With the rise of data-driven marketing, A/B testing (AKA ‘split testing’) is a hot topic in the digital marketing space. In simple terms, split testing refers to the process of testing one piece of web content against another similar piece of content to reach the same goal. The piece of content that reaches (or comes closest to reaching) the goal in mind will inform future content.
For example, you might A/B test an email marketing campaign by sending the same email to all customers, but modifying part of the email’s subject line for half of the recipients. To stay efficient, it helps to lay out your A/B test beforehand:
What is the goal? More email newsletter opens
What are you testing? Two email subject lines
What is the desired outcome? increase in email open rate for one subject line
You can set any goal you like, as long as it's measurable. A few examples of goals to achieve through an A/B test are: generate more leads through a contact form; increase conversion rates on a certain product page, or simply keep website visitors on a specific page for longer.
The outcomes of your goals can be influenced by any number of factors – for better or for worse. But that's where A/B testing comes in. It is the most effective way to break down a whole web page into different, much smaller parts.
This is why split testing is ideal for determining which elements specifically impact the performance of your web pages, whether positively or negatively, and optimizing accordingly.
A/B Testing Basics
Let’s say you wrote great web content for a product you sell online. What makes it great? And how do you know it's great if you've never tested it?
It's my most visited web page! I look at Google analytics all the time!
Both important points. But unfortunately, website traffic does not mean you have good content or optimal design, and Google analytics is far too broad to measure something as specific as page effectiveness.
However, since your website contains a number of elements that can be edited, it's perfect for A/B testing. I took a couple screenshots of Hudson’s Inbound Marketing page to show you some elements our digital marketing team has tested, but in general you’ll want to look at:
Headline – words which attract attention and summarize the page
Sub Headline – the sentence(s) used to speak to your target audience
Hook – the story you tell to pull the reader into your brand
Body – the facts, features and benefits of your product or service
Call to Action – the words that entice the reader to take action
You can also A/B test visual elements
Header image – colors, style, layout can all influence reader response
Buttons – size, shape and position can increase (or decrease) click through rate
Additional images/icons – design, color and content all impact engagement
Additional website elements you can A/B test
Font – is the font easy to read? Is it brand-consistent?

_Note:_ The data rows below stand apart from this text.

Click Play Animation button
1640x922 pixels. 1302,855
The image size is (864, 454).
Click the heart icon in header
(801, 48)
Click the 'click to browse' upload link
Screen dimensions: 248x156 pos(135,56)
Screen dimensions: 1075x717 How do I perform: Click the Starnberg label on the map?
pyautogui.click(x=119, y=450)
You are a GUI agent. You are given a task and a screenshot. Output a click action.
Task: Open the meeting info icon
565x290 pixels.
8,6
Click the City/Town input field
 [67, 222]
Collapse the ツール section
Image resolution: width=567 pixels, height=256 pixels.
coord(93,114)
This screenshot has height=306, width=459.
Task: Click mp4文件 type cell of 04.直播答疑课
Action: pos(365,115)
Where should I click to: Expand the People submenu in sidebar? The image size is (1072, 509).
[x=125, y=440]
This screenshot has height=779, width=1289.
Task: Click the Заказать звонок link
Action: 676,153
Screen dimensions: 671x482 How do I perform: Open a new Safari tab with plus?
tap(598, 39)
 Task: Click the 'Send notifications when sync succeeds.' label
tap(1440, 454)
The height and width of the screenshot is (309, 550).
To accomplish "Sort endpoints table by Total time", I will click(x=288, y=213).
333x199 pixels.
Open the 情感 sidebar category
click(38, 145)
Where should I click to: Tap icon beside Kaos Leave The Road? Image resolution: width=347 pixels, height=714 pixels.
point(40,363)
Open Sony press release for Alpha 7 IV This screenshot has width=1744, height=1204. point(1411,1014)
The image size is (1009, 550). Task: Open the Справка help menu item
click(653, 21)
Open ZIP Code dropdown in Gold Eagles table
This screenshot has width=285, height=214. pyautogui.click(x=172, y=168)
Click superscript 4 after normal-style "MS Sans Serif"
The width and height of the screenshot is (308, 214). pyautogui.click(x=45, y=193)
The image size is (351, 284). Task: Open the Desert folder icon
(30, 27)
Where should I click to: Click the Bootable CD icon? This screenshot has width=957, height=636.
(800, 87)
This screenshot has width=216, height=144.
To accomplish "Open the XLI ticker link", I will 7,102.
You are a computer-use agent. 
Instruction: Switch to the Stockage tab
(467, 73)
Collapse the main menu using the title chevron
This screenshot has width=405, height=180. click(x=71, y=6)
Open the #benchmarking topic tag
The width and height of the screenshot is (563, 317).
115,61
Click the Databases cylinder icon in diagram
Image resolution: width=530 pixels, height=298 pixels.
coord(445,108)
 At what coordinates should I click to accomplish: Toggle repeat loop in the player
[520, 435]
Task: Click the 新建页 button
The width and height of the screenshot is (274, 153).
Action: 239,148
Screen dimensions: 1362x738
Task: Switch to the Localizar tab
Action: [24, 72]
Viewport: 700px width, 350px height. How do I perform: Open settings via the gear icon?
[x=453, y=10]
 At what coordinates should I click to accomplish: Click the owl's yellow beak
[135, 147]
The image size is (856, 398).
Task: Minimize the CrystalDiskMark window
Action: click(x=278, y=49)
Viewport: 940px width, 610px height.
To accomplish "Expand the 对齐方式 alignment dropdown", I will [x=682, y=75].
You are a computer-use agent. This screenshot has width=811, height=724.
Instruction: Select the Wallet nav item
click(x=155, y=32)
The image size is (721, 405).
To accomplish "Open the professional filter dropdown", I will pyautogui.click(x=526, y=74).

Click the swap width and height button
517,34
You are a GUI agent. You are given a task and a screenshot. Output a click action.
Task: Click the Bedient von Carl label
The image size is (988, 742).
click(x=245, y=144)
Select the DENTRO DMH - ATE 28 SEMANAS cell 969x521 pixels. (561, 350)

Word count – are your readers attentive or falling asleep as they read?
Page layout & design – how busy is your website? Do you need fewer distractions?
While split tests can be really helpful and (and for my fellow nerds, even fun!), they also take a reasonable level of digital marketing knowledge to set up correctly. The biggest and most common mistake novice A/B testers make is testing too many variables at once. It’s important to choose only one. Otherwise, you won’t know which content caused your outcomes, and you'll be back to square one.
Also see: Beginners Guide to Digital Content Marketing. Read here.
Wondering how to start split testing your website today?
If you’re still a beginner, keep it simple. Keep in mind that the point of split testing is to continuously improve user experience and conversion rates. It's a slow and steady process.
To begin, you should test one minor page element alongside another. This creates a simple A/B test that is easy to evaluate. For example, create two similar landing pages and change the heading only.
Top 5 Tips for Customizing Your Pickup Truck
How Can I Customize My Pickup Truck? Top 5 Tips
While these headings are similar, subtle differences (question vs. statement form) can make a big difference. Direct some traffic to your pages and see which one has a lower bounce rate (this is where Google analytics helps!). From there you will know which heading resonated with your users, and this will inform the future headings you create.
Once you discover the best way to address your customers, you can move on to another element, like image or call-to-action button placement.
Why A/B Testing Works
Simply put, A/B testing takes a lot of the guess work out of your digital strategy. Continue to carry out split tests as you gain more website traffic. Split testing should be a continual and ongoing part of any successful online marketing campaign – one that puts the user first. Keep testing, keep improving and keep learning.